Thursday, September 4, 2025

Sympathy for the Devils...

How war affects markets and what investors can learn from history
A few years ago, I sat across from a client who had just read the morning headlines, which announced Russia had just invaded Ukraine. A whole series of scenarios loomed large, making markets jittery.

Unsurprisingly, this client was worried and considering withdrawing his investments – ‘just until things settle down’.

It’s a conversation I’ve had many times with clients over the years. And it always comes from a place of uncertainty, sometimes even fear. Fear of the unknown. Fear of loss. Fear of doing nothing. Fear that this time things will not recover and that all might be lost.

But history has shown us time and again that sometimes the best thing to do is nothing. Not to cave in to our desire to take our chips off the table. The data shows that, if anything, these are the times we should consider adding to investments. And so the client chose wisely. He did nothing and stayed invested. He continued to trust us to navigate the uncertainty.

Markets hate uncertainty, not war

When war looms, markets often stumble. It’s not necessarily the conflict itself that causes the panic, it’s the uncertainty. Investors don’t know what’s coming next, how the political cards will fall, so they react.

But once the fog begins to lift, history shows us that markets recover. Often faster than you’d expect.

Take World War II. When Hitler invaded Poland in 1939, the world held its breath. But the US stock market climbed 10%. After Pearl Harbour, it dipped briefly – just 2.9% – and bounced back within a month. By the end of the war, the Dow Jones had risen by 50%.

That’s not a fluke. It’s a pattern.

The power of perspective

Most people aren’t aware of this pattern, so when in the middle of the storm and news outlets are reporting the worst, they find it hard to imagine the sun coming out again. Consider these events and the performance of the Dow Jones one year after the event:
History gives us perspective. It reminds us that markets are resilient. That investors who stay the course and resist the urge to react, often come out stronger and wealthier.

Across six major conflicts, from World War II to the Iraq and Afghanistan wars, US large-cap and small-cap stocks have not only recovered, but often outperformed their peacetime averages. During World War II, small-cap stocks surged by over 30%. Even during the Korean War, markets delivered double-digit returns.

Why? Because once the initial shock wears off, markets begin to price in the new reality. Governments often increase spending, particularly in defense and infrastructure, which can stimulate economic activity. Certain sectors, like energy, defence, and manufacturing, may even benefit directly.

What should you do when the world feels unstable?

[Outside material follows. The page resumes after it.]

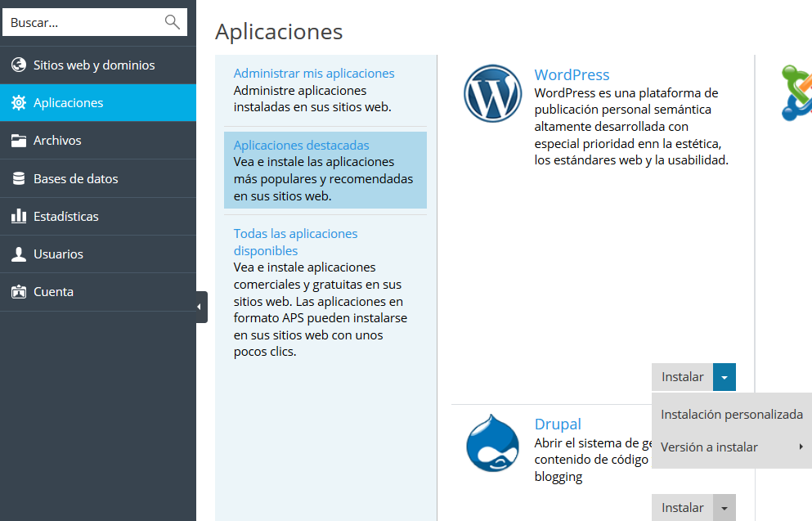Click the database icon for Bases de datos
The height and width of the screenshot is (521, 812).
(x=18, y=178)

When the world feels uncertain, it’s tempting to do something quickly with your investments. But often, the best move is to pause, take a breath, and remember a few key principles:
  • Don’t panic. Sharp volatility is a normal part of investing. We expect it. Making big financial decisions in the heat of the moment rarely ends well.
  • Stick with your plan. Trying to jump in and out of the market based on feelings or headlines can seriously impact your long-term returns.
  • Spread your risk. A well-diversified portfolio is like a shock absorber. It won’t eliminate bumps in the road, but it makes permanent loss of capital highly unlikely.
  • Look at the bigger picture. Markets have always had ups and downs. But over time, they’ve rewarded patience and discipline. Don’t let short-term noise drown out your long-term goals.
A final thought

In this case, our client didn’t pull out. He stayed invested. And when we spoke to him a year later, he was relieved to have made that decision. Not only did the market rebound, but he was also rewarded with a sense of confidence that he shouldn’t be influenced by outside noise.

The world will always have its moments of chaos. Markets will rise and fall. Headlines will come and go. But an investment strategy should be built to weather storms, not just the sunny days.